Why did the mobile industry decide to use mAh instead of Wh.
Mobile Industry standardise on 3.8V, so you have two number to present to consumers, Wh or mah. Since Wh is a smaller number, marketing decided to use mah. Once that got traction, others that were previously using Wh had to follow. And now we end up having billions of consumers using mah as a unit and when they use it defaulting to 3.8V.

It is all too late now. Sigh.

I think that's just the battery industry. Whenever I shop for batteries for robotics or RC vehicles they're in mAh too.
Maybe it's slightly more convenient because the same value applies no matter how many cells are in the battery pack. So it helps distinguish the packs by electrical current output capacity which we can't get from a power value because power combines two different measures.
mAh doesn't change as you add cells to the battery pack? i'm pretty sure that's not correct.
This depends on whether they're wired in series or in parallel.

Wired in series, mAh won't change, wired in parallel, it's additive.

Most commonly RC battery packs are referred to as "1S, 2S, 3S," etc. indicating how many single cells there are in the pack wired in series.
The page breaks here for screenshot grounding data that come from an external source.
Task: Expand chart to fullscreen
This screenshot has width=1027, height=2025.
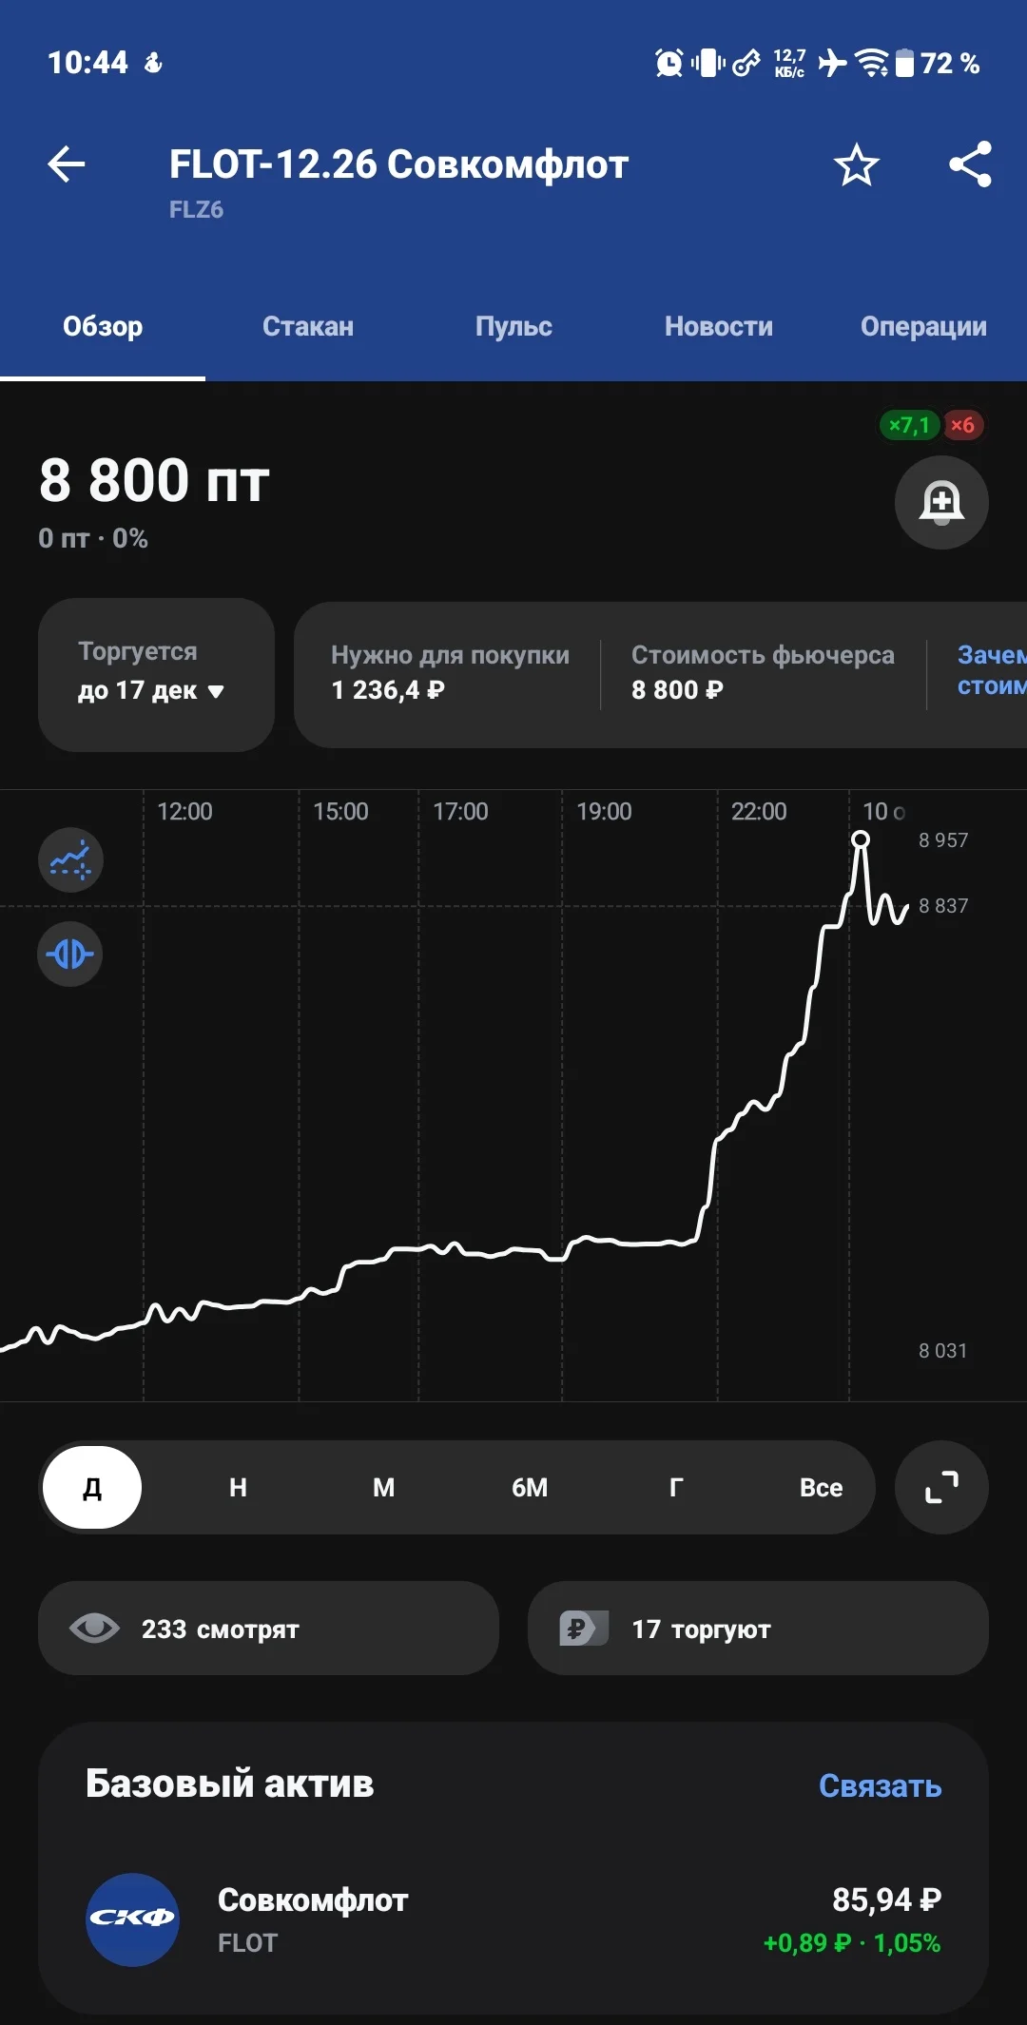Action: [941, 1487]
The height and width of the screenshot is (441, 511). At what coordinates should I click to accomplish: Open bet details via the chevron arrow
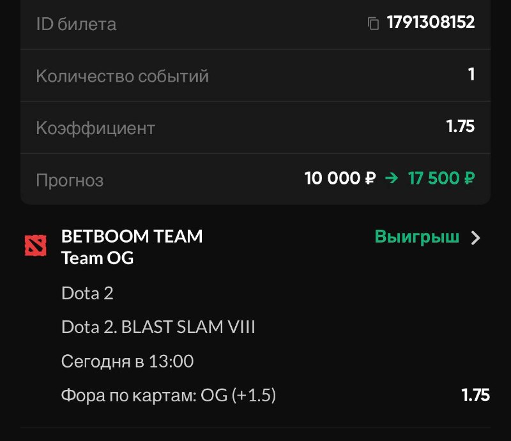pos(476,238)
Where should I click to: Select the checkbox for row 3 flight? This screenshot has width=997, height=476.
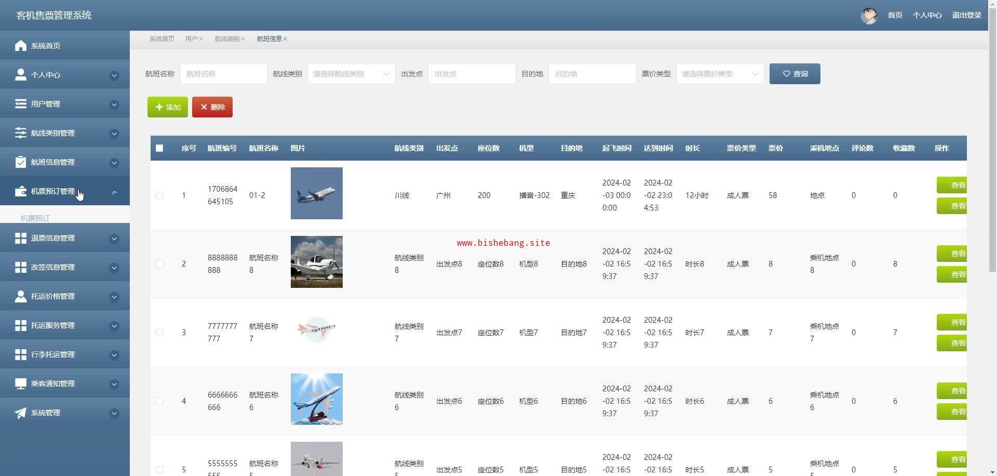pos(159,333)
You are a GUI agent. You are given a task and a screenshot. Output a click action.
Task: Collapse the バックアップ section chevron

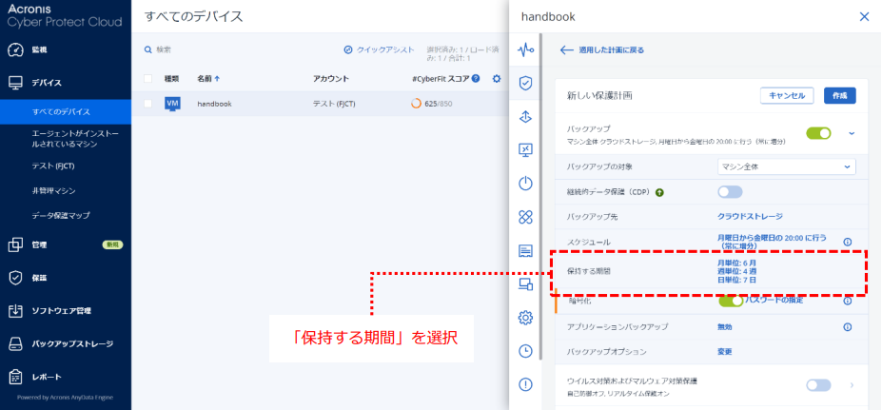pyautogui.click(x=851, y=133)
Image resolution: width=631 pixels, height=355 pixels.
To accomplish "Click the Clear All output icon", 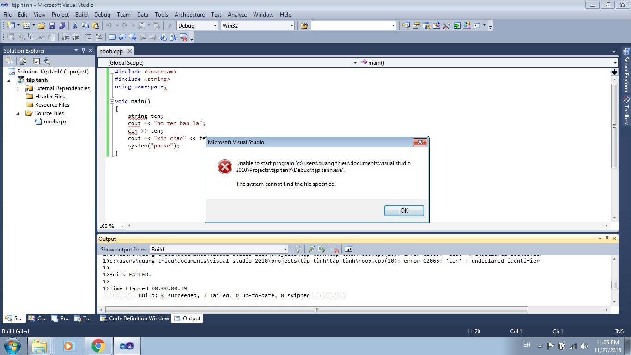I will click(x=335, y=250).
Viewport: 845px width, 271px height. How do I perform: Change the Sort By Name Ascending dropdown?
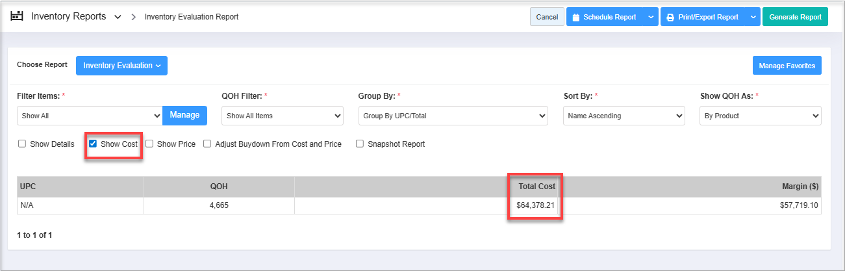(624, 116)
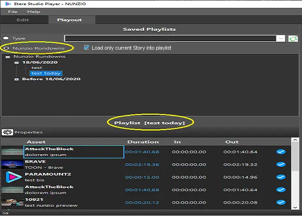This screenshot has width=302, height=216.
Task: Click the blue checkmark for PARAMOUNT2 row
Action: (x=281, y=177)
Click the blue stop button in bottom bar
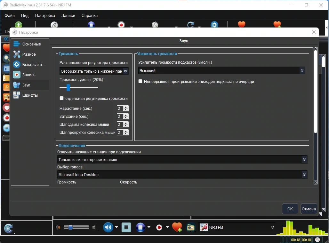The width and height of the screenshot is (329, 243). point(140,227)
Those are also individually rechargeable via a low-current charging cable.
My e-bike’s battery on the other hand is in Wh.
laptops are always Wh in my experience.
Yeah, it doesn't get worse than rock bottom.

5000mAh compact is around $20, 10,000mAh $40 for good devices.
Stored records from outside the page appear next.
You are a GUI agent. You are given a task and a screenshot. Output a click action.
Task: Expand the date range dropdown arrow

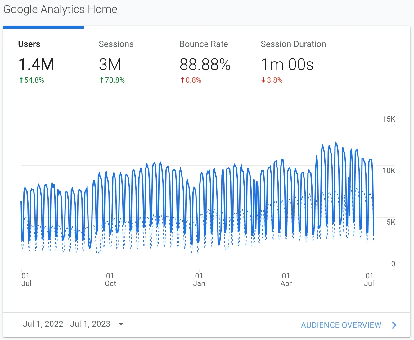[x=121, y=324]
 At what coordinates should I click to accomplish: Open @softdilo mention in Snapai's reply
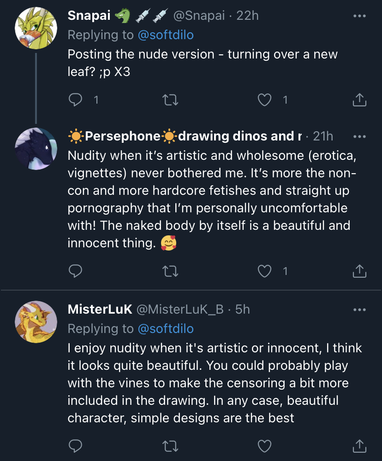tap(166, 35)
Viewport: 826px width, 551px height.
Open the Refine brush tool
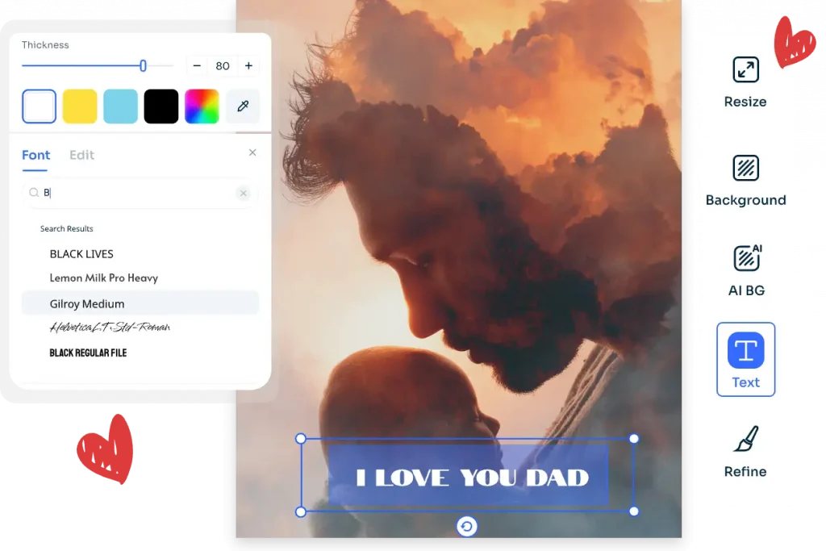[745, 440]
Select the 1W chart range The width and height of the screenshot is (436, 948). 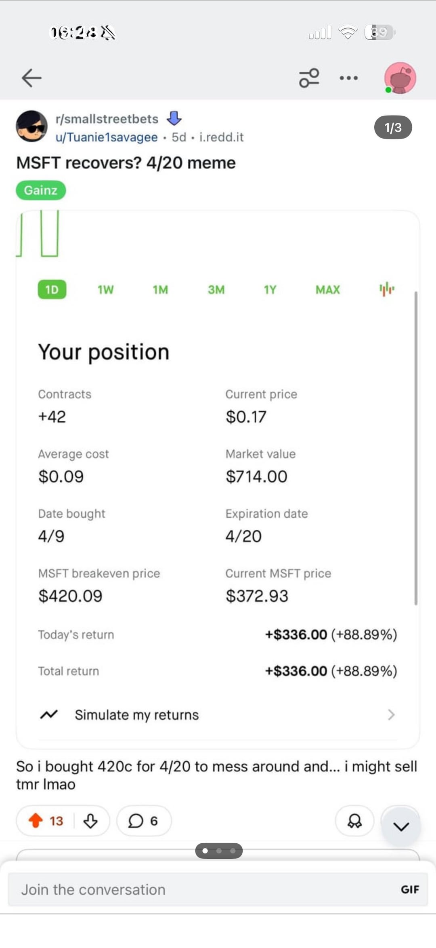point(106,289)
You're not really comparing features to features if you're comparing to a boring 5000mAh brick with wired charging.

Closest I can find is probably the Anker Qi magnetic brick: https://www.amazon.com/Anker-Magnetic-Wireless-Portable-Powe...

5000mAh, only 5W Qi charging, and $45.

Again, not defending the Apple tax here, but it's not as far fetched as it sounds.
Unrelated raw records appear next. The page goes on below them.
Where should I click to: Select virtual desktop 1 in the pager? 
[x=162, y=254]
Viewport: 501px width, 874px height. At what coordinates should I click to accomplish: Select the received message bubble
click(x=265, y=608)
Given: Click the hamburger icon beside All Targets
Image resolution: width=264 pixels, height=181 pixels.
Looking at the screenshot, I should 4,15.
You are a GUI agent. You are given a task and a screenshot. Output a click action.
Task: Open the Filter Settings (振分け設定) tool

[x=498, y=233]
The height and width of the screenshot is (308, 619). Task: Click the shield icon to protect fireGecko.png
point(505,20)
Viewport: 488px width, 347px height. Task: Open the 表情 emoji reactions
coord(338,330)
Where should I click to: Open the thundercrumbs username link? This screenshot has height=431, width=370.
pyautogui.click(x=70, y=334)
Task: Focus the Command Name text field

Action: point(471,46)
Only 5W? What makes Apple's 5W better (no, it's not 15W when portable)?

But yeah, OK, you can attach it with magnets to the back, that's worth double the cost. Oh wait, make that triple, since you need the case.

I better stop now, shitting on Apple was a favorite pasttime of mine.

I mean, as someone looking to manufacture and sell a premium product, I'm pretty happy with it, people will pay anything for imaginary benefits.

I missed that it doesn't support 15W charging when portable. That's erodes quite a bit of the benefits then. No reason you need the magsafe case, as far as I can tell though.

Also, the Anker device does have magnets. Looks like they operate just like the magsafe.

> You're not really comparing features to features if you're comparing to a boring 5000mAh brick with wired charging.

So wired charging is boring and magnetically attached is exciting?

You know, this is not like AirPods, which are completely disconnected from the phone. It's a lump attached on your phone that you may also unintentionally disconnect and drop on the floor while taking videos of something.

I'm way more "excited" by the cable, especially given the price (you can find pretty good 5000 mAh bricks for as little as $12).